ABSTRACT

Introduction The evidence that oestrogen alone (oestrogen replacement therapy, ERT) or in combination with a progestin (hormone replacement therapy, HRT) may be beneficial in preventing cardiovascular disease (CVD) in post-menopausal women came from numerous large epidemiological observational studies over the past several decades. These strongly suggested that oestrogen has a cardioprotective effect. In addition, a lower incidence of coronary heart disease (CHD) in pre-menopausal women is believed to be due to a higher oestrogen level, and thus more ‘cardioprotected’, naturally. In contrast, post-menopausal women are particularly vulnerable to postmyocardial infarction (post-MI) morbidity and mortality in view of their age and generally widespread coronary artery disease (CAD) at the time of presentation.

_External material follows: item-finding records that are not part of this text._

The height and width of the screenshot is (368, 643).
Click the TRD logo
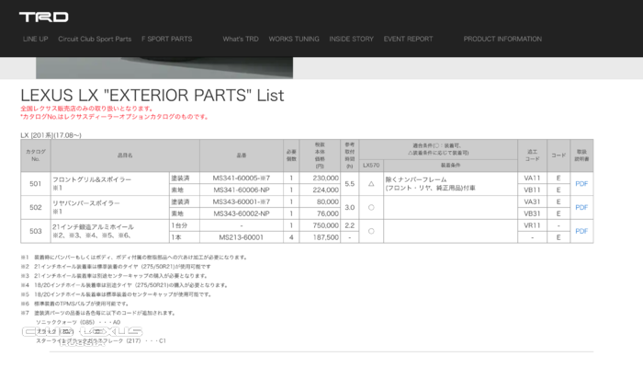tap(43, 17)
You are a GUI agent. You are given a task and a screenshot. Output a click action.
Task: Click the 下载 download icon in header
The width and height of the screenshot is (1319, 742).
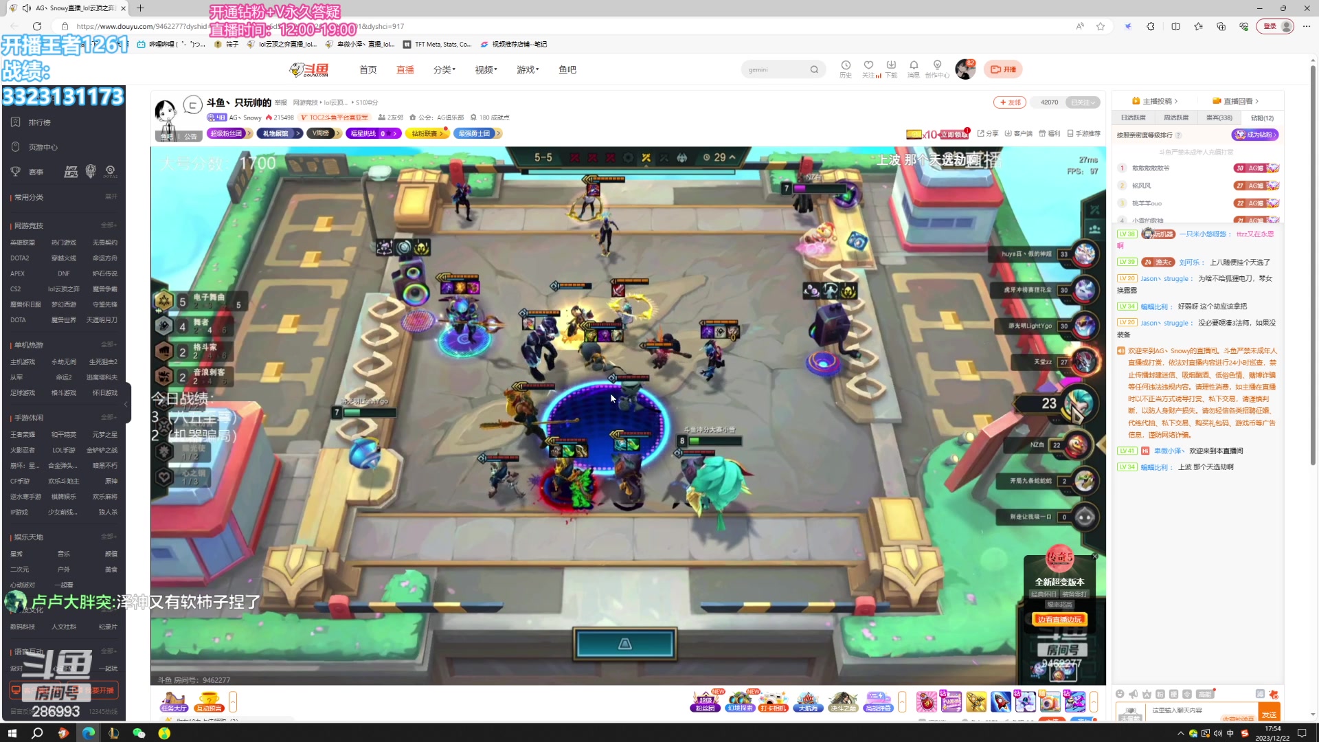pos(891,66)
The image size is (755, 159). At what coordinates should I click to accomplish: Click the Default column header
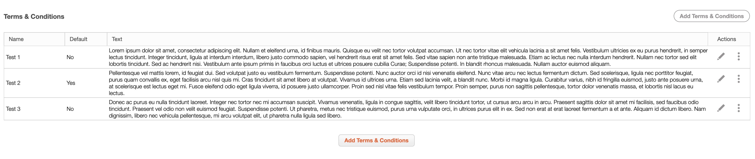pyautogui.click(x=78, y=39)
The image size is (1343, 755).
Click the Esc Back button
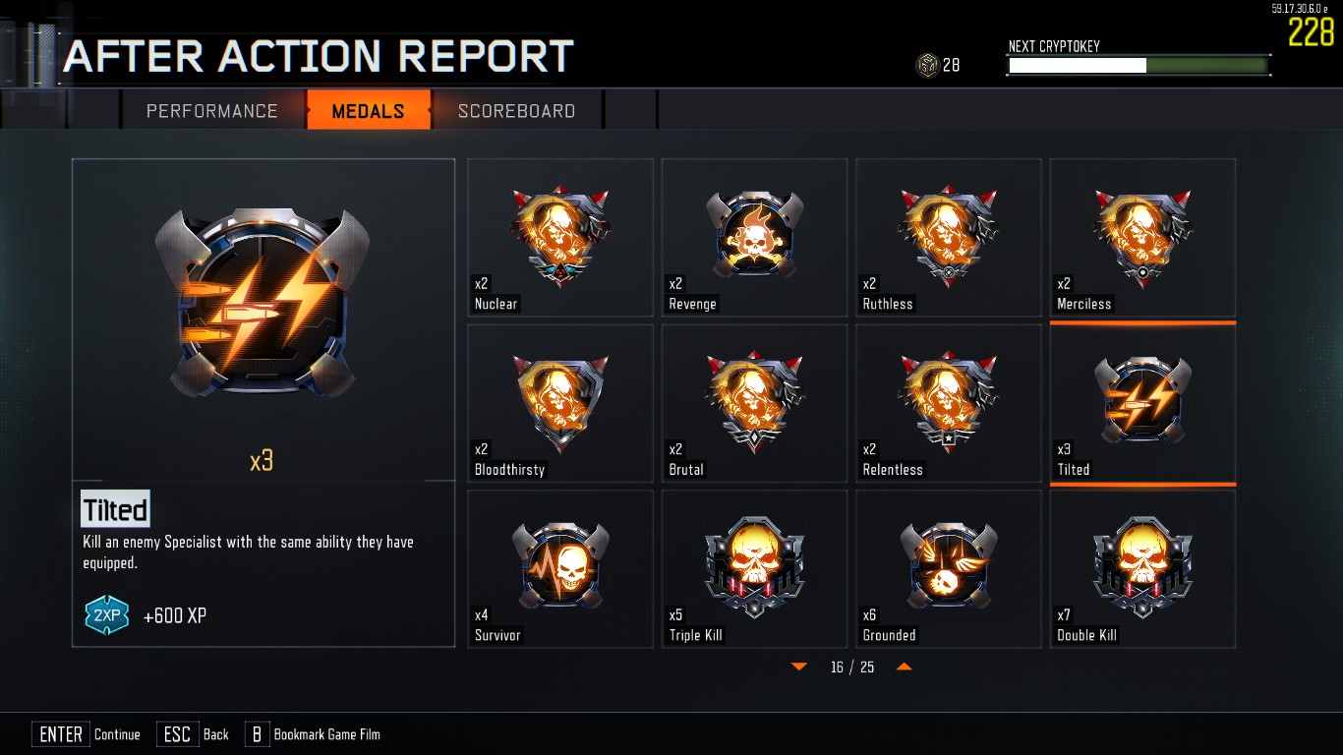coord(193,734)
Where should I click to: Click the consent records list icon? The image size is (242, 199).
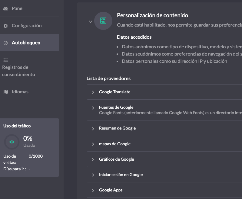pos(6,60)
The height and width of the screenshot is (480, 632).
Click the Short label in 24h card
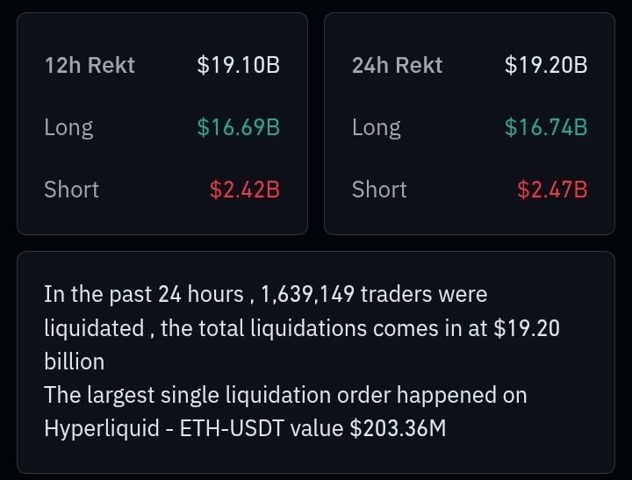[379, 190]
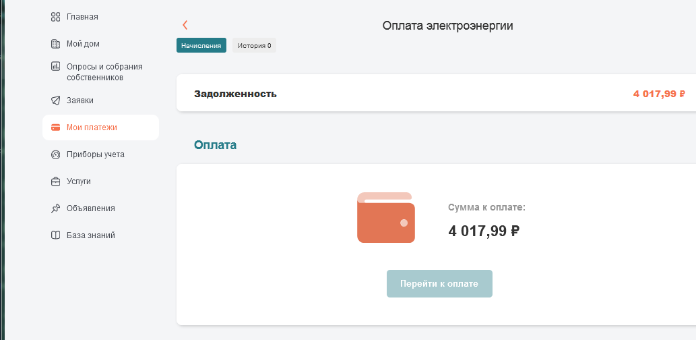Viewport: 696px width, 340px height.
Task: Click the Мой дом building icon
Action: [x=55, y=44]
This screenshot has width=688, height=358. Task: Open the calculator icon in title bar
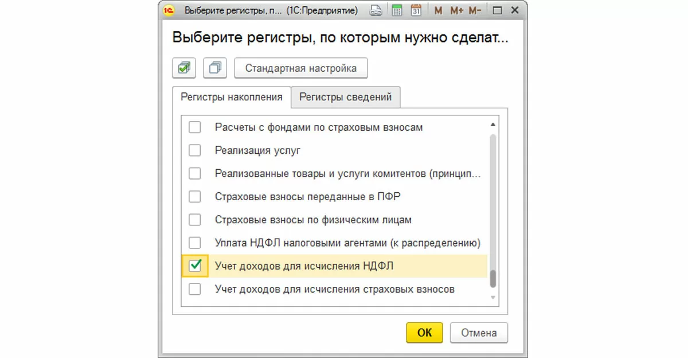click(x=397, y=10)
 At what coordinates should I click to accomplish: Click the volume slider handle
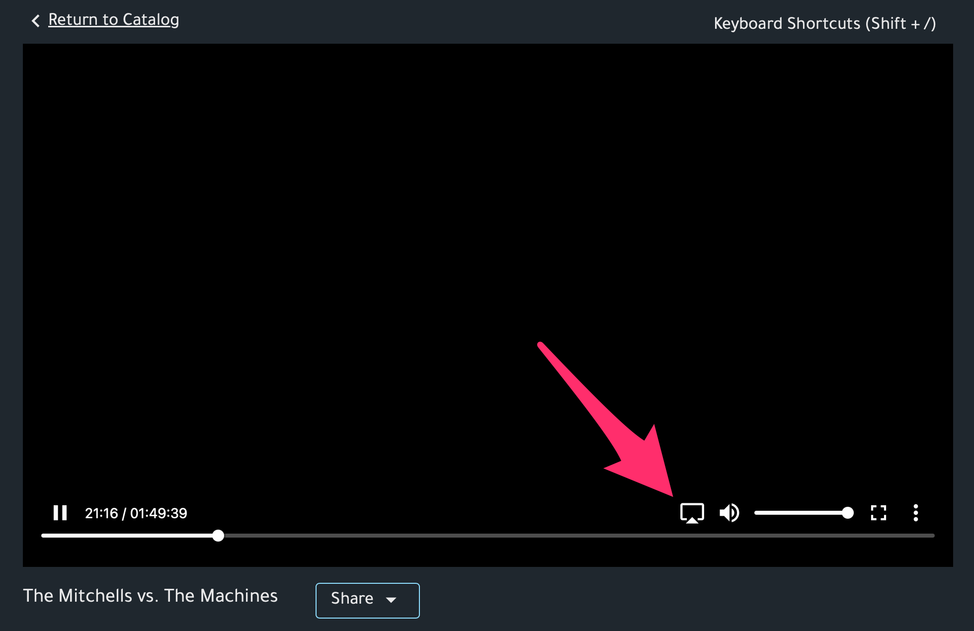click(848, 513)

Improving the outcome as well as lowering the incidence of CHD by replacing oestrogen thus seems an attractive therapeutic approach. However, more robust evidence from several recent large prospective randomized placebo-controlled trials repeatedly provided disappointing results that HRT is neither beneficial in primary prevention nor secondary prevention of major cardiovascular events in this population. The data from these randomized trials contrasted sharply from those of promising prospective cohort studies and many mechanistic studies that have shown potential vascular benefits. Few arguments had been raised to try to explain the discrepancy. One of these arguments was the bias in patient selection theory that women on HRT might have been healthier and taken a greater interest in modifying cardiovascular risks-the ‘healthy woman’ hypothesis. Uncertainty also exists about the duration and optimal type of HRT regimen to use, because different oestrogens and progestins may have yielded different results.